The problem: Reproduce word for word the passage of the comments on the board's removal of Altman, starting with "I think Occam's" and going on through "fallout from that.".
Page text: Begin
A bunch of companies pledged $1bln to a non-profit. A non-profit was turned into a de facto for-profit company. That’s what they should have been investigating since 2019.
I think Occam's Razor applies here, which is to say an inexperienced and idealistic board got cold feet and tried to remove Altman on principle. They failed because Altman is not only a political animal, but also one with friends in high places. Can't remove the helmsman at peak hype cycle and expect no consequences.
I don't understand why people refuse to see it. They had a nine-member board with three insiders but three independent directors resigned so they were split 3-3. The board was split on choosing new directors so they were at an impasse for months.
Then Altman cooked up an excuse to attempt to remove one of the independent directors and lied to other board members about it and that convinced Ilya Sutskever to vote to remove Altman from the board to restore its independence. Firing Altman was just fallout from that.
Page text: End
Record extracts: Begin
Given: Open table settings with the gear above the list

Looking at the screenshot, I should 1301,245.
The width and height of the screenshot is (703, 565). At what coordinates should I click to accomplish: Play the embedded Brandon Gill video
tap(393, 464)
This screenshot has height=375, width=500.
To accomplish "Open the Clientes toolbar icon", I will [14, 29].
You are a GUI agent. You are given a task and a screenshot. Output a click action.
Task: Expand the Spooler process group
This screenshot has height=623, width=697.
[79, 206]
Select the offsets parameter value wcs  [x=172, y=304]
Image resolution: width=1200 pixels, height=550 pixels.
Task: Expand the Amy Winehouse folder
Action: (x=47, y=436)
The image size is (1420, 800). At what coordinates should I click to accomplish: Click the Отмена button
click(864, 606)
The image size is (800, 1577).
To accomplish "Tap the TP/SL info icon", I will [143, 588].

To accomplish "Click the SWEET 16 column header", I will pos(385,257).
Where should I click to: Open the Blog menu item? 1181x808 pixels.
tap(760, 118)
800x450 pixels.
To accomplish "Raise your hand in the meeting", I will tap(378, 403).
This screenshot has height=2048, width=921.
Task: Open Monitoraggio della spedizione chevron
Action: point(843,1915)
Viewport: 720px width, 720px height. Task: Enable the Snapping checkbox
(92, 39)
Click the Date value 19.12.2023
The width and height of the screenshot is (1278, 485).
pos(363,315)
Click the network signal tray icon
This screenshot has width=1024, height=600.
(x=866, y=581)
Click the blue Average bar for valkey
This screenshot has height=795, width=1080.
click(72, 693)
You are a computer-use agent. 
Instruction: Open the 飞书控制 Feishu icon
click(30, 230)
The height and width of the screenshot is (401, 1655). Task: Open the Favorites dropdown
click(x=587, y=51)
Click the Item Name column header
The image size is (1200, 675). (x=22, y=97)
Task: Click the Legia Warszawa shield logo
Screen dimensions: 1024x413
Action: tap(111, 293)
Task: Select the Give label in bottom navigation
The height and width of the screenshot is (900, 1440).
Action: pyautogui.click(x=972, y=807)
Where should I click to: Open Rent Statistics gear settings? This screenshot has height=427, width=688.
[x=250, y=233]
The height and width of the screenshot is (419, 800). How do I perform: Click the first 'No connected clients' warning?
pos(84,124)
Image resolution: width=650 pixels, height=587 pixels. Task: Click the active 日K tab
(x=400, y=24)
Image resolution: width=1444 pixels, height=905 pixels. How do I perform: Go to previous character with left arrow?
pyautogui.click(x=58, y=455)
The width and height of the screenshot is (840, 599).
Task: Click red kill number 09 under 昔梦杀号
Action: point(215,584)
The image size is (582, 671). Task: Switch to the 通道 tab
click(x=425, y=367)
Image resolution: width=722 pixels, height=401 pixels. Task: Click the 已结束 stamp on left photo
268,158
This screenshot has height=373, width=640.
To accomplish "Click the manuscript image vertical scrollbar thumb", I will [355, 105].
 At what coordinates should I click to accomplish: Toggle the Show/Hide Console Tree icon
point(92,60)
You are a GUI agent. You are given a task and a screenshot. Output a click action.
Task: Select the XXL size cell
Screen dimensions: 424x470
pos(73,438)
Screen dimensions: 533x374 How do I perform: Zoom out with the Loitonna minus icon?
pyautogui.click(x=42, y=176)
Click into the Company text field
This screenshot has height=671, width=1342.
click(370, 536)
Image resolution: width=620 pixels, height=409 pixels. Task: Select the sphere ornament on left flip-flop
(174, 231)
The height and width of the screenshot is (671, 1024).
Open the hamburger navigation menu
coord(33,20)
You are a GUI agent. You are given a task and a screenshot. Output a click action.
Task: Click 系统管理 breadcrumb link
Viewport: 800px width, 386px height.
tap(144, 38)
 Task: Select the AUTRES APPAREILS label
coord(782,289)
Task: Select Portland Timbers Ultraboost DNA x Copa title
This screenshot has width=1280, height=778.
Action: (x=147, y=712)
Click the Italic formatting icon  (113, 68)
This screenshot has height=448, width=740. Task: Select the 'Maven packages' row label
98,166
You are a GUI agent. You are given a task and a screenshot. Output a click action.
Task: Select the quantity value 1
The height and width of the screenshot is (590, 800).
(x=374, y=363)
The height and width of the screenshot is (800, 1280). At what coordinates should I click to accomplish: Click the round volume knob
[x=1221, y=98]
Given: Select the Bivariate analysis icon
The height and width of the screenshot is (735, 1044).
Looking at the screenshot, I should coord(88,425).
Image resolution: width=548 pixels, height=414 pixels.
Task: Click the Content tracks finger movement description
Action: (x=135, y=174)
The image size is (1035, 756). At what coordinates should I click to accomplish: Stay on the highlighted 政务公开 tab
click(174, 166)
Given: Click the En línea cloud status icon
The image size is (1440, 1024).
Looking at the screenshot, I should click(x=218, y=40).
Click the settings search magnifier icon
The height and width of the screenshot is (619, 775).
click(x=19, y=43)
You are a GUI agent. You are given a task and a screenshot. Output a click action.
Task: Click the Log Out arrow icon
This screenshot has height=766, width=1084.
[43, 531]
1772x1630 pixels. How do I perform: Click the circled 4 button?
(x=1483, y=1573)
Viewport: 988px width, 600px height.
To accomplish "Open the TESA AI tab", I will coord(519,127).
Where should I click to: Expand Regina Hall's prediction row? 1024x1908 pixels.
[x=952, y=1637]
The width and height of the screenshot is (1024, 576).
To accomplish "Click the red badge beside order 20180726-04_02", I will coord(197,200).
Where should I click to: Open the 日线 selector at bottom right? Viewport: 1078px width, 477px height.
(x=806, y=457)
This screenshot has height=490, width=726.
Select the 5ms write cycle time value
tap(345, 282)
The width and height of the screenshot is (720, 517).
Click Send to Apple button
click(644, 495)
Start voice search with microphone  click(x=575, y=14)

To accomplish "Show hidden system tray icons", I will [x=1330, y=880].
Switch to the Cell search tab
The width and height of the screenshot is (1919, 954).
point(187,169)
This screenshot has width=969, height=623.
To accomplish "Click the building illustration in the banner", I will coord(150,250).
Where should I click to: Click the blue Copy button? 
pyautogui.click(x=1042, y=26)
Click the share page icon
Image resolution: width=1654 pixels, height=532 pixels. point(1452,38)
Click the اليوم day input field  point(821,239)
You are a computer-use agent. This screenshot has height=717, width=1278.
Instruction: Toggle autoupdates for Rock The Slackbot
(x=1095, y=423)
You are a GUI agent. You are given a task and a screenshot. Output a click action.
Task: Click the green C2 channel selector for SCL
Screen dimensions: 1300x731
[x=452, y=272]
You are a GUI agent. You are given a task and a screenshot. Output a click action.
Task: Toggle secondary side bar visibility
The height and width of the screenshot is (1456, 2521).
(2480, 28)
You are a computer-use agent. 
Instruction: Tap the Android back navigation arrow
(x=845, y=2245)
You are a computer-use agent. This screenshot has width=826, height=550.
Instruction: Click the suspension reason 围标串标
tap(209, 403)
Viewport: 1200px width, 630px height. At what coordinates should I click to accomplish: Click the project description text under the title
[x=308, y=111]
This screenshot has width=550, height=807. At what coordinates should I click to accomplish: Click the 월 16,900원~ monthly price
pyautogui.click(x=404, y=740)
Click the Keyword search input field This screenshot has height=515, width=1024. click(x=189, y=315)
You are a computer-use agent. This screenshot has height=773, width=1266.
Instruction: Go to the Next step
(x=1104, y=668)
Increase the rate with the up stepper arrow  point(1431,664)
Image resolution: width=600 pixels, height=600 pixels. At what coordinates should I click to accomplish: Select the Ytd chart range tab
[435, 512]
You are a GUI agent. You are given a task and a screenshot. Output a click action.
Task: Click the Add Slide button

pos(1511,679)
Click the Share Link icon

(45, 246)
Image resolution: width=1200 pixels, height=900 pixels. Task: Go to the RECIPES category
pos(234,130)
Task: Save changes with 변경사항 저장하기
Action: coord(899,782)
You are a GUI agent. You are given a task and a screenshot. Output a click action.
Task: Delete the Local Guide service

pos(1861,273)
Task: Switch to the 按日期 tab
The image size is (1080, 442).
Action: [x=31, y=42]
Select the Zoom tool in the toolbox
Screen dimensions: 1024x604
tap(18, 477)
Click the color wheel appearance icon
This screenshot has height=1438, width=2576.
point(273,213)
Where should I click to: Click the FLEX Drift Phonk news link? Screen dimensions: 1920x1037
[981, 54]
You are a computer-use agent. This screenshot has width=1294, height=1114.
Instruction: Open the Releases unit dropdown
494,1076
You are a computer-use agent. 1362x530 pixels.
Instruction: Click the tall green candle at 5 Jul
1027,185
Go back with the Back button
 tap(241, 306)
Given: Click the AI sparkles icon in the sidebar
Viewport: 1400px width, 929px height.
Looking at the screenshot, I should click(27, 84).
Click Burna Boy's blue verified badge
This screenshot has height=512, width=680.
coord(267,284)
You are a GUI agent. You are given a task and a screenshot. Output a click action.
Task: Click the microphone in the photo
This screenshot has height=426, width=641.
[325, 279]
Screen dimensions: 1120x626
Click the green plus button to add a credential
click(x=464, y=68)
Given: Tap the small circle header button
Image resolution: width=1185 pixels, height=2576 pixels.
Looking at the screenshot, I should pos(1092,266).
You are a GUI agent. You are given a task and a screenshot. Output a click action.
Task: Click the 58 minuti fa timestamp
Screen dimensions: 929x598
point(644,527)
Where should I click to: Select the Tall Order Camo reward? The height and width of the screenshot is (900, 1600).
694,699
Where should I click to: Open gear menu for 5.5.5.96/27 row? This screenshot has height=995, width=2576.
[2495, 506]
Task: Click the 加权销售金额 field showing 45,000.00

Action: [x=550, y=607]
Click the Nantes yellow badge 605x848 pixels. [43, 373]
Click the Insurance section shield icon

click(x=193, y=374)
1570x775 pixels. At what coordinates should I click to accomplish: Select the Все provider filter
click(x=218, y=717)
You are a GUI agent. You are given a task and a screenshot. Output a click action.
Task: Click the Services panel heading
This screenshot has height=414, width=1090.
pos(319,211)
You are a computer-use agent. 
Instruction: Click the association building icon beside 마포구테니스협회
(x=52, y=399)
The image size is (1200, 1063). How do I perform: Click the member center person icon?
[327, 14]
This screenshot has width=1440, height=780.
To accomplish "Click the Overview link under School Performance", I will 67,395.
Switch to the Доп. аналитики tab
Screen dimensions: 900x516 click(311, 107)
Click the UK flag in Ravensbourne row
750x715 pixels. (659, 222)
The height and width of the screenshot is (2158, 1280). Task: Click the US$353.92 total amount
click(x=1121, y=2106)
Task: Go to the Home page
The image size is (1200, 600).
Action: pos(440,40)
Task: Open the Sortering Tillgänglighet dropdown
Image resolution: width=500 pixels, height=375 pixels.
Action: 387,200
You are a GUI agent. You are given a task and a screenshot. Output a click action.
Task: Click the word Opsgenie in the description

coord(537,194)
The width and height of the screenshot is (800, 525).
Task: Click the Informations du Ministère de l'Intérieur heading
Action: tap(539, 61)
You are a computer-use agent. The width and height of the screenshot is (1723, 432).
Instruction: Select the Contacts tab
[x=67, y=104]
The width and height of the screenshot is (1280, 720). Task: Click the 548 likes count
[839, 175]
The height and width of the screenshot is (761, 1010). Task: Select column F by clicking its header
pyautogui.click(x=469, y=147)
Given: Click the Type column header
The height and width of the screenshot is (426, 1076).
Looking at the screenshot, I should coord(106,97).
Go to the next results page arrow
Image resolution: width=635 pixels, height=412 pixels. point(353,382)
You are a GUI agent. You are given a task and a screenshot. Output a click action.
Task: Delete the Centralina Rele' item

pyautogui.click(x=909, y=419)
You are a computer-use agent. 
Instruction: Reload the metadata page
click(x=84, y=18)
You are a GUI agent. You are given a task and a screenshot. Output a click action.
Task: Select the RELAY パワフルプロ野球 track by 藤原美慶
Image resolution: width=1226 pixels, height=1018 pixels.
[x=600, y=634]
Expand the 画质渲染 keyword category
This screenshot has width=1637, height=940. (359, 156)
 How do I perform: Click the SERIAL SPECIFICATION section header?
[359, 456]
Record extracts: End
Solution to the exercise:
I think Occam's Razor applies here, which is to say an inexperienced and idealistic board got cold feet and tried to remove Altman on principle. They failed because Altman is not only a political animal, but also one with friends in high places. Can't remove the helmsman at peak hype cycle and expect no consequences.
I don't understand why people refuse to see it. They had a nine-member board with three insiders but three independent directors resigned so they were split 3-3. The board was split on choosing new directors so they were at an impasse for months.
Then Altman cooked up an excuse to attempt to remove one of the independent directors and lied to other board members about it and that convinced Ilya Sutskever to vote to remove Altman from the board to restore its independence. Firing Altman was just fallout from that.